Supplied information ▸
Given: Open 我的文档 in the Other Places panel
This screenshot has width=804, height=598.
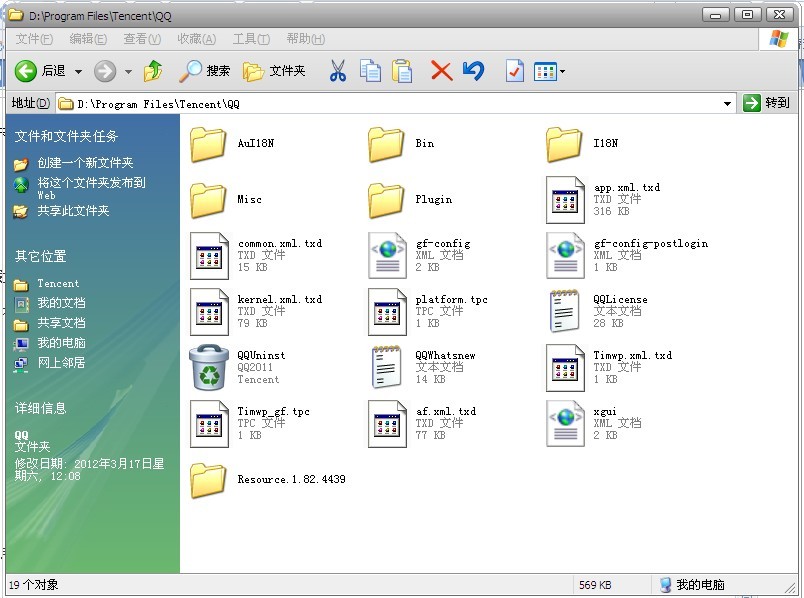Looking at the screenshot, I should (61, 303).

==

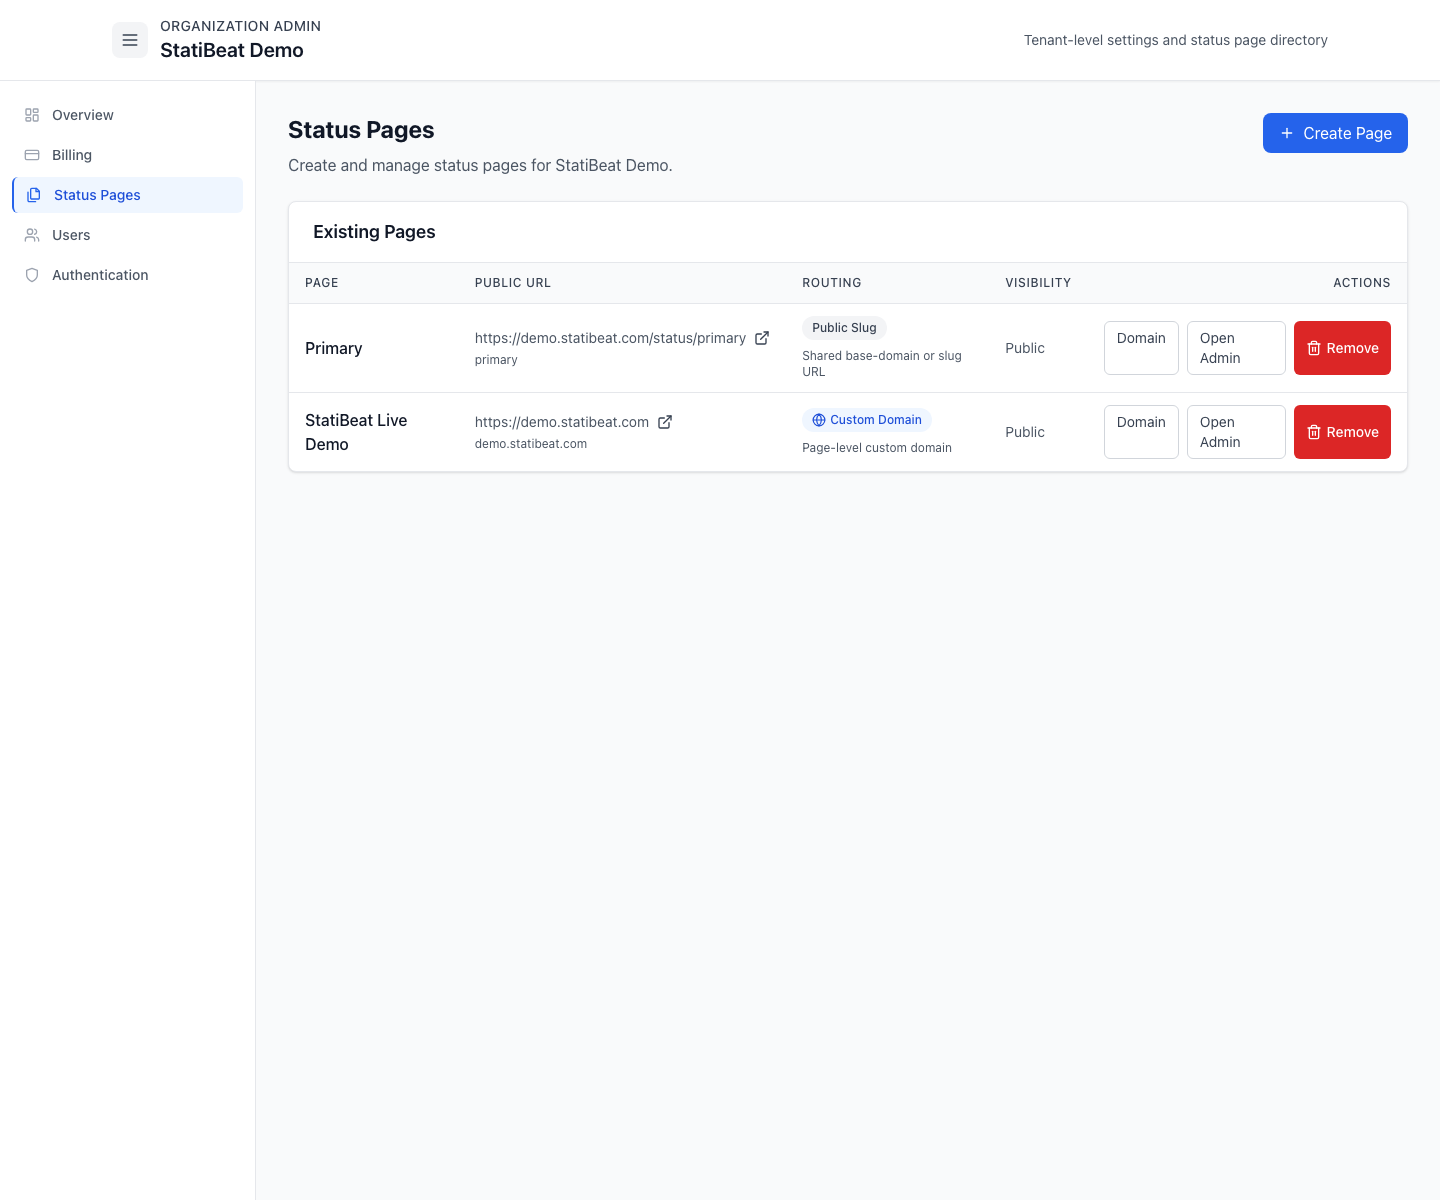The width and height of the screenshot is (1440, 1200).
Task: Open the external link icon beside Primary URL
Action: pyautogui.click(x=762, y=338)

...

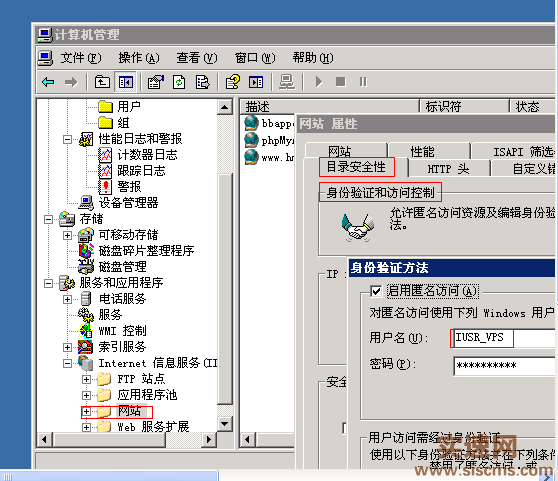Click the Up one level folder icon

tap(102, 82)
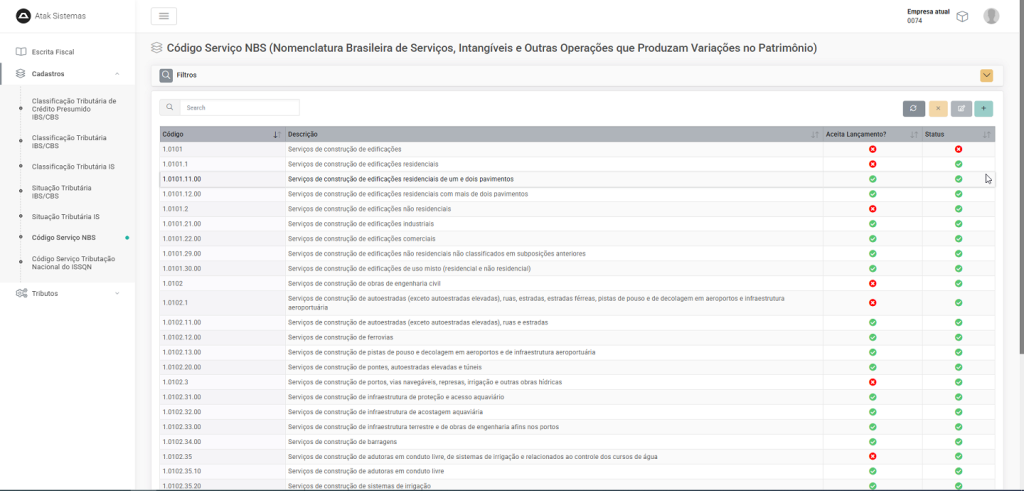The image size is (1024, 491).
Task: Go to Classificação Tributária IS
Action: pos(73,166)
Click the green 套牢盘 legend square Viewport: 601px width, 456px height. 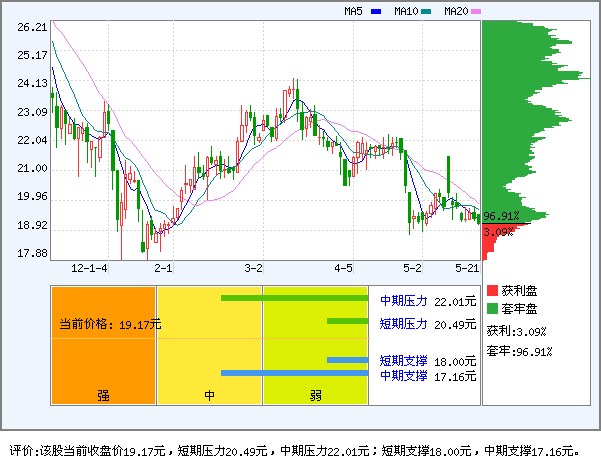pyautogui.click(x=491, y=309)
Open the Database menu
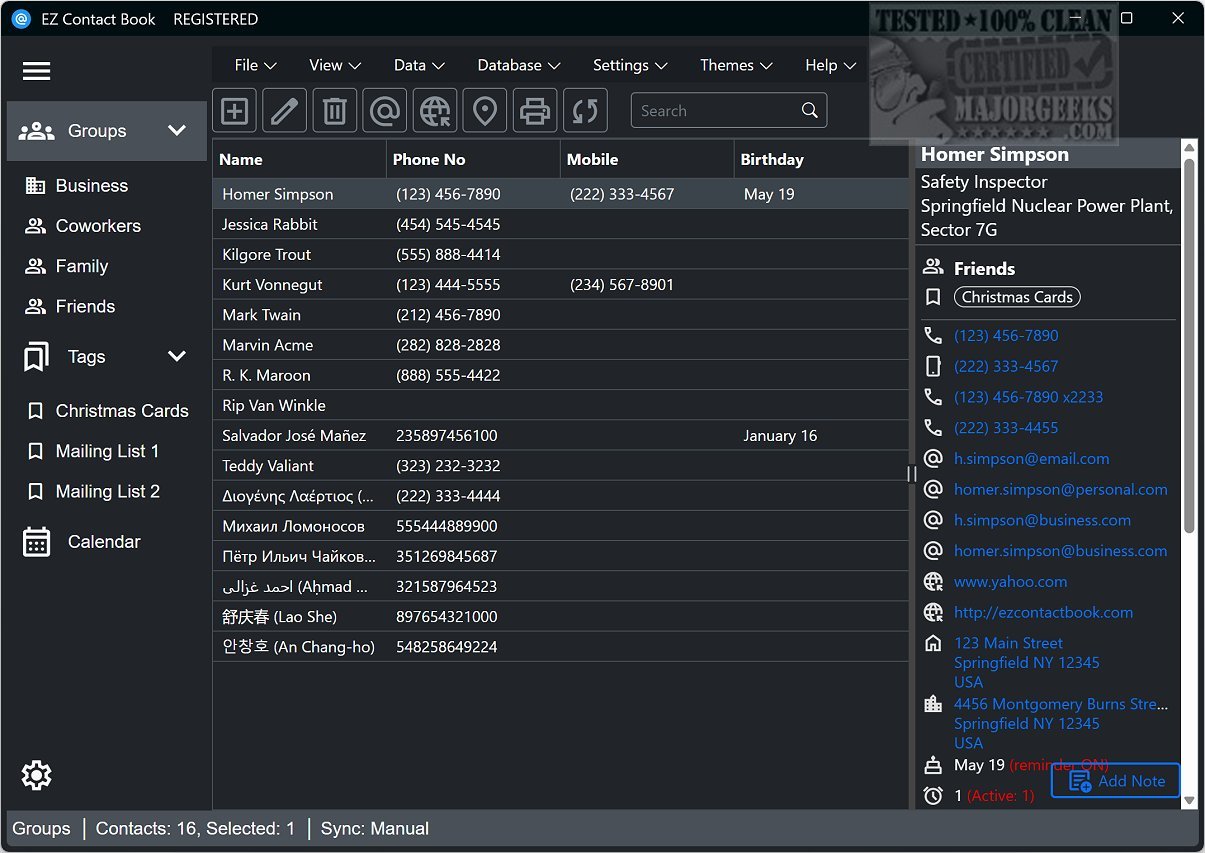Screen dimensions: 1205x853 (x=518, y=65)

Exercise ▸ Copy the listing from the line with "The width and" up to and including the line with "Action: pyautogui.click(x=762, y=338)", without the pictures.

Exercise result ▸
The width and height of the screenshot is (1440, 1200).
Task: Open the external link icon beside Primary URL
Action: pyautogui.click(x=762, y=338)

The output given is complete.